Big Lies in a Small Town is a book that will satisfy many readers. It has a bit of everything, including an interesting twist at the end. This is the first Diane Chamberlain novel that I have read and I am excited to try more of her work. A perfect read for the start of a new year.

The Candid Cover 

One of my favorite things about this novel is Chamberlain’s use of the dual timeline.  In one timeline, we follow Anna from the time she takes the job to paint the mural and moves to North Carolina to complete her task, all the way through to what caused her to insert those violent images into her art.  At the same time, we follow Morgan as she both restores the mural and tries to find out whatever she can about what happened to Anna.  I loved how the two timelines parallel one another, revealing secret after secret and lie after lie, until they ultimately merge in the most heart-wrenching way.

I also loved Chamberlain’s portrayal of both of these characters. Both Anna and Morgan are underdogs in their respective timelines and I just adored both of them.  They’re strong yet vulnerable, smart and resourceful, and they’re also both just so complex.  Morgan is battling some inner demons related to her imprisonment, and as we can see from the mural, Anna had some demons of her own that haunted her.  The more I learned about Morgan, the more I was cheering her on every step of the way, and the more I learned about Anna, the more invested I became in learning what happened since that mural looks like it was painted by someone with a very disturbed mind.

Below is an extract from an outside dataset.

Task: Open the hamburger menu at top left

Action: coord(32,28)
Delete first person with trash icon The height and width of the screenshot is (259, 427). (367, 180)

Filled with gorgeous prose, a unique, multi-layered and compelling plot, and unforgettable characters, Big Lies in a Small Town, completely blew me away.  I loved every page of it, so much so that it’s my first 5-star review of 2020.

The Bookish Libra

Book Club Discussion Form

Book Club Discussion Topics

The following book club questions will have spoilers so if you haven’t read the novel yet, read my review first.

The Story Plot

  1. What are the major plot points that commit the protagonist (and the reader)?
  2. What are the turning points that cause our heroine to act and/or change? Is it believable?
  3. How was the pacing/structure (does it keep you engaged and are the stakes constantly escalating)?

Character Arc / Hero’s Journey

  1. Morgan – what false-truth does she believe at the beginning of the story?
  2. What is it she wanted verses what is it that she needed?
  3. Is there an unsung hero?

The Ending

  1. Did it work for you? 
  2. Were all the “contracts” the author made with you fulfilled?
  3. What would you change if you could rewrite it?


  1. Let’s talk about the symbolism of the color red.

 The Writing

  1. Use one adjective to describe the writing itself.
  2. Can you give some examples?

Defining characteristic

  1. What did you love most about the book?
  2. What didn’t you like?

Out of five, how many stars?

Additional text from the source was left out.